=== Section Start ===

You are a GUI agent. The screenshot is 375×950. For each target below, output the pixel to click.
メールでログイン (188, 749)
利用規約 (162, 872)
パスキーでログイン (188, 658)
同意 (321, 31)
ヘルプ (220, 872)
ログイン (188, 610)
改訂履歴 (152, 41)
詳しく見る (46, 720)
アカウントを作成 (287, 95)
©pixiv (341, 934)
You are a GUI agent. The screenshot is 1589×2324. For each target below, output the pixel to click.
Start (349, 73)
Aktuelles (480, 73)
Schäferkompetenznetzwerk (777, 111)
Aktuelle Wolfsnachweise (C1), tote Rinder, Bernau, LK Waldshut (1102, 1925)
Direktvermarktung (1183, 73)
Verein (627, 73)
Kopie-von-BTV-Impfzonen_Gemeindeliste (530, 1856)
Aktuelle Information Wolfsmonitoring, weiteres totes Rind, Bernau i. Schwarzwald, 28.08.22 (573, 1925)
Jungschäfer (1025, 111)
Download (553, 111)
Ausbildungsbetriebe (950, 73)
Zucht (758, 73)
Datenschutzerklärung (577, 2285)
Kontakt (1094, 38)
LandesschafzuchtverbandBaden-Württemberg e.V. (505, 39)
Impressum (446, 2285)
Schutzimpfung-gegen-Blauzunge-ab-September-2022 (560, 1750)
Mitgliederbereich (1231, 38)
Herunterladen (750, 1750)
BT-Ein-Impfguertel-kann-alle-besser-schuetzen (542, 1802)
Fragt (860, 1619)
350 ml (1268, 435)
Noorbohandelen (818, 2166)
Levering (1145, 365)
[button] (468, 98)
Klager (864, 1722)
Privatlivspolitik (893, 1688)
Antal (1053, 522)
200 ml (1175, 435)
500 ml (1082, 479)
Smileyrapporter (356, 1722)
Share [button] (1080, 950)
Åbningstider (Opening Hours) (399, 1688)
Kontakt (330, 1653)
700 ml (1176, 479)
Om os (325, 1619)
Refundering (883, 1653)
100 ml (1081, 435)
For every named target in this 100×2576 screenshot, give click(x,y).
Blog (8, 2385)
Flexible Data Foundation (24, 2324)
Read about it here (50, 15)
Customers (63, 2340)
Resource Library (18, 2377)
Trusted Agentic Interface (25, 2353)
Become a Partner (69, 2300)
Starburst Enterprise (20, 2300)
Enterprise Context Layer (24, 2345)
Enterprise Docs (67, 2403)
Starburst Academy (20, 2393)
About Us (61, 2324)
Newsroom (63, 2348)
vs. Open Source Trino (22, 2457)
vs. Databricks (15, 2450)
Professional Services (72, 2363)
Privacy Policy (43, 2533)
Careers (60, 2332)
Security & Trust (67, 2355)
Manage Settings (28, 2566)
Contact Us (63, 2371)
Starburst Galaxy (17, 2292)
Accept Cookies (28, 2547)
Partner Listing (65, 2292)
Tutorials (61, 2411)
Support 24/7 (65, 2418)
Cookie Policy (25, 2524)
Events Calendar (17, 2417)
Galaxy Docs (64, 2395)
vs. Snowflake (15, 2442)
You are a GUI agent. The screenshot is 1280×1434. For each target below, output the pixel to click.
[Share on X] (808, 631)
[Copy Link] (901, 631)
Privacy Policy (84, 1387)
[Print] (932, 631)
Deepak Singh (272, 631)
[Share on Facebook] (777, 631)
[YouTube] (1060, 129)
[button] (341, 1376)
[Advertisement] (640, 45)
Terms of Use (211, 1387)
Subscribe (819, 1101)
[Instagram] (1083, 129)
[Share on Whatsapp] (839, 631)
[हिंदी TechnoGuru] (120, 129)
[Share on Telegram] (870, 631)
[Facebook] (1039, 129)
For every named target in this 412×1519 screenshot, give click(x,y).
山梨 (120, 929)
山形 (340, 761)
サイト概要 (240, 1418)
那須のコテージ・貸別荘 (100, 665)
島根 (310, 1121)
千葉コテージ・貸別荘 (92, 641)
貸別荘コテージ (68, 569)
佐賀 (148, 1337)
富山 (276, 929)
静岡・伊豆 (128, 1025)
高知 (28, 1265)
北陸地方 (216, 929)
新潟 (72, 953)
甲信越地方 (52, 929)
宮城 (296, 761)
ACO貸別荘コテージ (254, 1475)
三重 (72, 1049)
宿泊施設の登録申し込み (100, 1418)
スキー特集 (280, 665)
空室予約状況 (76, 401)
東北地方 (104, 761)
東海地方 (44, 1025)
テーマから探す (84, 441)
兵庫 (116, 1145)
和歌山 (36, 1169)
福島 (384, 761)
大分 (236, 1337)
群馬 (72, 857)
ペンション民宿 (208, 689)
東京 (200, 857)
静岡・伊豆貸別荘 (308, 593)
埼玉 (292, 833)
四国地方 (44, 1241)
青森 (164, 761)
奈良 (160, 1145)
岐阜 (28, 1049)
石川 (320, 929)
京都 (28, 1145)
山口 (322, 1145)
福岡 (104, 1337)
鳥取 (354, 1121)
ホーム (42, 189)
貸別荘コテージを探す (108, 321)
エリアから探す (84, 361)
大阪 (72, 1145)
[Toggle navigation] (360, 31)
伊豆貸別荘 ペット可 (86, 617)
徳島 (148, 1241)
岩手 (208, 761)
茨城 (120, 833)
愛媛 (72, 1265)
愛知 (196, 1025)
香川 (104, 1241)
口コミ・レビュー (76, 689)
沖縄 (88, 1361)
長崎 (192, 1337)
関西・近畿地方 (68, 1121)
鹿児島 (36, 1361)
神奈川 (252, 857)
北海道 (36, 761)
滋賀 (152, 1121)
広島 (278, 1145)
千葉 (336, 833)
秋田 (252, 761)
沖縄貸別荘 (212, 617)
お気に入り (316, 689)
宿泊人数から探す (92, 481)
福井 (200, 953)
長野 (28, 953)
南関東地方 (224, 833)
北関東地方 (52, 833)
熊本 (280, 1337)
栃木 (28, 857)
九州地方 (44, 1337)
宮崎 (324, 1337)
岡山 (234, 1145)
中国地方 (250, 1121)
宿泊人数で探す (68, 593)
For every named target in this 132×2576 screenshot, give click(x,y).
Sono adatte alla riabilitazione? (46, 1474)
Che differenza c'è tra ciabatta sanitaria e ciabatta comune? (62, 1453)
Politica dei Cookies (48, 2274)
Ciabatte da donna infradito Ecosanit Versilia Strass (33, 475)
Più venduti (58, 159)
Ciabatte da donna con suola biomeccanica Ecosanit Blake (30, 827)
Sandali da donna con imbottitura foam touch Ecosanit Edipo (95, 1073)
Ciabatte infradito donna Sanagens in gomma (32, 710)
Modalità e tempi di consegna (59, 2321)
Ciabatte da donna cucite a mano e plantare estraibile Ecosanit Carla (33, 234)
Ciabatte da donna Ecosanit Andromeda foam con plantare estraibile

=== Section End ===

Exercise objective: What this exercise asks for is the data above, retyped exactly.

Output of the task:
You are a GUI agent. The screenshot is 375×950. For each target below, output the pixel to click.
メールでログイン (188, 749)
利用規約 (162, 872)
パスキーでログイン (188, 658)
同意 (321, 31)
ヘルプ (220, 872)
ログイン (188, 610)
改訂履歴 (152, 41)
詳しく見る (46, 720)
アカウントを作成 (287, 95)
©pixiv (341, 934)
You are a GUI agent. The screenshot is 1589×2324. For each target below, output the pixel to click.
Start (349, 73)
Aktuelles (480, 73)
Schäferkompetenznetzwerk (777, 111)
Aktuelle Wolfsnachweise (C1), tote Rinder, Bernau, LK Waldshut (1102, 1925)
Direktvermarktung (1183, 73)
Verein (627, 73)
Kopie-von-BTV-Impfzonen_Gemeindeliste (530, 1856)
Aktuelle Information Wolfsmonitoring, weiteres totes Rind, Bernau i. Schwarzwald, 28.08.22 (573, 1925)
Jungschäfer (1025, 111)
Download (553, 111)
Ausbildungsbetriebe (950, 73)
Zucht (758, 73)
Datenschutzerklärung (577, 2285)
Kontakt (1094, 38)
LandesschafzuchtverbandBaden-Württemberg e.V. (505, 39)
Impressum (446, 2285)
Schutzimpfung-gegen-Blauzunge-ab-September-2022 (560, 1750)
Mitgliederbereich (1231, 38)
Herunterladen (750, 1750)
BT-Ein-Impfguertel-kann-alle-besser-schuetzen (542, 1802)
Fragt (860, 1619)
350 ml (1268, 435)
Noorbohandelen (818, 2166)
Levering (1145, 365)
[button] (468, 98)
Klager (864, 1722)
Privatlivspolitik (893, 1688)
Antal (1053, 522)
200 ml (1175, 435)
500 ml (1082, 479)
Smileyrapporter (356, 1722)
Share [button] (1080, 950)
Åbningstider (Opening Hours) (399, 1688)
Kontakt (330, 1653)
700 ml (1176, 479)
Om os (325, 1619)
Refundering (883, 1653)
100 ml (1081, 435)
For every named target in this 100×2576 screenshot, give click(x,y).
Blog (8, 2385)
Flexible Data Foundation (24, 2324)
Read about it here (50, 15)
Customers (63, 2340)
Resource Library (18, 2377)
Trusted Agentic Interface (25, 2353)
Become a Partner (69, 2300)
Starburst Enterprise (20, 2300)
Enterprise Context Layer (24, 2345)
Enterprise Docs (67, 2403)
Starburst Academy (20, 2393)
About Us (61, 2324)
Newsroom (63, 2348)
vs. Open Source Trino (22, 2457)
vs. Databricks (15, 2450)
Professional Services (72, 2363)
Privacy Policy (43, 2533)
Careers (60, 2332)
Security & Trust (67, 2355)
Manage Settings (28, 2566)
Contact Us (63, 2371)
Starburst Galaxy (17, 2292)
Accept Cookies (28, 2547)
Partner Listing (65, 2292)
Tutorials (61, 2411)
Support 24/7 (65, 2418)
Cookie Policy (25, 2524)
Events Calendar (17, 2417)
Galaxy Docs (64, 2395)
vs. Snowflake (15, 2442)
You are a GUI agent. The screenshot is 1280×1434. For each target below, output the pixel to click.
[Share on X] (808, 631)
[Copy Link] (901, 631)
Privacy Policy (84, 1387)
[Print] (932, 631)
Deepak Singh (272, 631)
[Share on Facebook] (777, 631)
[YouTube] (1060, 129)
[button] (341, 1376)
[Advertisement] (640, 45)
Terms of Use (211, 1387)
Subscribe (819, 1101)
[Instagram] (1083, 129)
[Share on Whatsapp] (839, 631)
[हिंदी TechnoGuru] (120, 129)
[Share on Telegram] (870, 631)
[Facebook] (1039, 129)
For every named target in this 412×1519 screenshot, give click(x,y).
山梨 (120, 929)
山形 (340, 761)
サイト概要 (240, 1418)
那須のコテージ・貸別荘 (100, 665)
島根 (310, 1121)
千葉コテージ・貸別荘 (92, 641)
貸別荘コテージ (68, 569)
佐賀 (148, 1337)
富山 (276, 929)
静岡・伊豆 (128, 1025)
高知 (28, 1265)
北陸地方 (216, 929)
新潟 (72, 953)
甲信越地方 (52, 929)
宮城 (296, 761)
ACO貸別荘コテージ (254, 1475)
三重 (72, 1049)
宿泊施設の登録申し込み (100, 1418)
スキー特集 (280, 665)
空室予約状況 (76, 401)
東北地方 (104, 761)
東海地方 (44, 1025)
テーマから探す (84, 441)
兵庫 (116, 1145)
和歌山 (36, 1169)
福島 (384, 761)
大分 (236, 1337)
群馬 (72, 857)
ペンション民宿 (208, 689)
東京 (200, 857)
静岡・伊豆貸別荘 (308, 593)
埼玉 (292, 833)
四国地方 (44, 1241)
青森 (164, 761)
奈良 (160, 1145)
岐阜 (28, 1049)
石川 (320, 929)
京都 (28, 1145)
山口 (322, 1145)
福岡 (104, 1337)
鳥取 (354, 1121)
ホーム (42, 189)
貸別荘コテージを探す (108, 321)
エリアから探す (84, 361)
大阪 (72, 1145)
[Toggle navigation] (360, 31)
伊豆貸別荘 ペット可 (86, 617)
徳島 (148, 1241)
岩手 (208, 761)
茨城 (120, 833)
愛媛 (72, 1265)
愛知 (196, 1025)
香川 (104, 1241)
口コミ・レビュー (76, 689)
沖縄 (88, 1361)
長崎 (192, 1337)
関西・近畿地方 (68, 1121)
鹿児島 (36, 1361)
神奈川 (252, 857)
北海道 (36, 761)
滋賀 (152, 1121)
広島 (278, 1145)
千葉 (336, 833)
秋田 (252, 761)
沖縄貸別荘 (212, 617)
お気に入り (316, 689)
宿泊人数から探す (92, 481)
福井 (200, 953)
長野 (28, 953)
南関東地方 (224, 833)
北関東地方 (52, 833)
熊本 (280, 1337)
栃木 (28, 857)
九州地方 (44, 1337)
宮崎 (324, 1337)
岡山 (234, 1145)
中国地方 (250, 1121)
宿泊人数で探す (68, 593)
For every named target in this 132×2576 screenshot, give click(x,y).
Sono adatte alla riabilitazione? (46, 1474)
Che differenza c'è tra ciabatta sanitaria e ciabatta comune? (62, 1453)
Politica dei Cookies (48, 2274)
Ciabatte da donna infradito Ecosanit Versilia Strass (33, 475)
Più venduti (58, 159)
Ciabatte da donna con suola biomeccanica Ecosanit Blake (30, 827)
Sandali da donna con imbottitura foam touch Ecosanit Edipo (95, 1073)
Ciabatte infradito donna Sanagens in gomma (32, 710)
Modalità e tempi di consegna (59, 2321)
Ciabatte da donna cucite a mano e plantare estraibile Ecosanit Carla (33, 234)
Ciabatte da donna Ecosanit Andromeda foam con plantare estraibile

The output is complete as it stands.